La ligne ferroviaire Trondheim-Oslo relie les deux villes régulièrement, avec plusieurs départs par jour, tous les jours. Le trajet, qui parcourt un peu plus de 550 km de rails, prend environ 7 heures et demie. C’est un voyage à part entière à travers la moitié Sud de la Norvège, dont l’allure modérée permet aux passagers d’admirer la beauté des paysages. S’ils ne sont pas rapides, la faute au relief escarpé, les trains norvégiens sont confortables et agréables à prendre. C’est aussi le moyen de transport le moins cher et le plus écologique.

Créée en 1883, la compagnie nationale des chemins de fer norvégiens (NSB-Norges Statsbaner) gère le transport ferroviaire du royaume. Réorganisée en 1996 puis privatisée en 2002, elle a été renommée Vy (Vygruppen AS) en 2019. Sous cette nouvelle appellation, la société est responsable du trafic (Vy Tog) et également opératrice de lignes d’autocars (Vy Buss) et de trains régionaux en Suède (Vy Tåg). Les infrastructures, telles que les gares et les lignes de chemin de fer, sont quant à elles sous l’autorité de la Jernbaneverket (JBV).

La ligne Trondheim-Oslo, aussi connue sous le nom de Dovrebanen, a été officiellement ouverte le 17 septembre 1921. Auparavant, dès 1854, le tronçon entre Oslo et Eidsvoll avait déjà été ouvert, ce qui en fait la plus vieille voie de chemin de fer en Norvège.
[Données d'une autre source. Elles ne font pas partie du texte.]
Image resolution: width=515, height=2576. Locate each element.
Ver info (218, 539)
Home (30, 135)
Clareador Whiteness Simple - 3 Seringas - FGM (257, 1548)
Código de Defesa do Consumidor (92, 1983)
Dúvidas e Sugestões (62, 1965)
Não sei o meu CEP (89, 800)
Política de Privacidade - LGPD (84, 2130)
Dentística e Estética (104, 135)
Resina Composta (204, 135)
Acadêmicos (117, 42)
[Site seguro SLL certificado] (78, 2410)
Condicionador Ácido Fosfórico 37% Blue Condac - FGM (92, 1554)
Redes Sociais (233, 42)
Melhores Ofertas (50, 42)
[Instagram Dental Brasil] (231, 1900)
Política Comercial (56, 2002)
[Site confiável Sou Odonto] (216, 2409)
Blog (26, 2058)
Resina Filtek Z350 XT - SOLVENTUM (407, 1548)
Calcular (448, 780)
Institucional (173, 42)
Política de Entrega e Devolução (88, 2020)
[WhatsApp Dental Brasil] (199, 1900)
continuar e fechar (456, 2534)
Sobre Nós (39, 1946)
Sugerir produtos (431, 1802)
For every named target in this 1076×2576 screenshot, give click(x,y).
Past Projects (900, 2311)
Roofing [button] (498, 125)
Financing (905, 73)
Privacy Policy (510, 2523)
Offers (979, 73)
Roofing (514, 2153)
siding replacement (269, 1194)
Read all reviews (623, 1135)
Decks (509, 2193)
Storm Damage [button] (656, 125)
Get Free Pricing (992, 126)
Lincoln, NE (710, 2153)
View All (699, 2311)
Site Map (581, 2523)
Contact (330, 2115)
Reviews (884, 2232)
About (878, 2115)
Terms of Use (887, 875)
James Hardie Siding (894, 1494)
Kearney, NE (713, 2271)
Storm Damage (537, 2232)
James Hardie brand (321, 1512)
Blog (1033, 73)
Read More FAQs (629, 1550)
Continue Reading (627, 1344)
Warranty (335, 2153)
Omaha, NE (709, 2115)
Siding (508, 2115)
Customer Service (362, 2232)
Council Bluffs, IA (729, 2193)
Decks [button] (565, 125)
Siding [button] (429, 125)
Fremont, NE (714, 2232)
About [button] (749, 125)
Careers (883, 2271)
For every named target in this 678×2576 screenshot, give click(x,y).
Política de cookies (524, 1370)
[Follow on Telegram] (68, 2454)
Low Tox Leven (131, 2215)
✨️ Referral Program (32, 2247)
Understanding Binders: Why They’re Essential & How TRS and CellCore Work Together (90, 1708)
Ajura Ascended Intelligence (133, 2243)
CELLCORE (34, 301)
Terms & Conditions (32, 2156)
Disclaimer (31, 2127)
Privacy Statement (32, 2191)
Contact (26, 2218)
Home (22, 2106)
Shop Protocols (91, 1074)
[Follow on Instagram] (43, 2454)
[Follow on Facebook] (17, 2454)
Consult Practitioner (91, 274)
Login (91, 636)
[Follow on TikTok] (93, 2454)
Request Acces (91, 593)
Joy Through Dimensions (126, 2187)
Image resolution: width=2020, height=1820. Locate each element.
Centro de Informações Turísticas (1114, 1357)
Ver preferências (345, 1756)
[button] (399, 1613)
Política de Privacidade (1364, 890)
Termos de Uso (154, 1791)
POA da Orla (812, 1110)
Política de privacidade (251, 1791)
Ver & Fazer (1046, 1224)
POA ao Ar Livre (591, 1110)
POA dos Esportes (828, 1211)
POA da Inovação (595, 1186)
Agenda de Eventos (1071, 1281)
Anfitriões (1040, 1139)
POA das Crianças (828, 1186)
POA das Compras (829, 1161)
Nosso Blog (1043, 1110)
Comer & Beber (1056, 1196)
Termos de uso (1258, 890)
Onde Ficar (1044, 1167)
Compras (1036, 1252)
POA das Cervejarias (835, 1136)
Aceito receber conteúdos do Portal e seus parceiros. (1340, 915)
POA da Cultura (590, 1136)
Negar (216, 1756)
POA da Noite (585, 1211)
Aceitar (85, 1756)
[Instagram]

Elle est longue de 67,8 km et relie la capitale aux premiers rivages du lac Mjøsa. Puis, à partir de 1864, les travaux de construction de la Dovrebanen ont été lancés, à la fois depuis Eidsvoll au Sud et Trondheim au Nord. Ainsi, tronçon après tronçon, dont le dernier entre Oppdal et Dombås, la ligne a enfin pu être inaugurée au bout de 57 ans de travaux. Elle mesure 492 km, emprunte 328 ponts et traverse 42 tunnels. En 1970, elle a été complètement électrifiée. Elle doit son nom au massif montagneux du Dovrefjell, qu’elle franchit à une centaine de kilomètres au Sud de Trondheim.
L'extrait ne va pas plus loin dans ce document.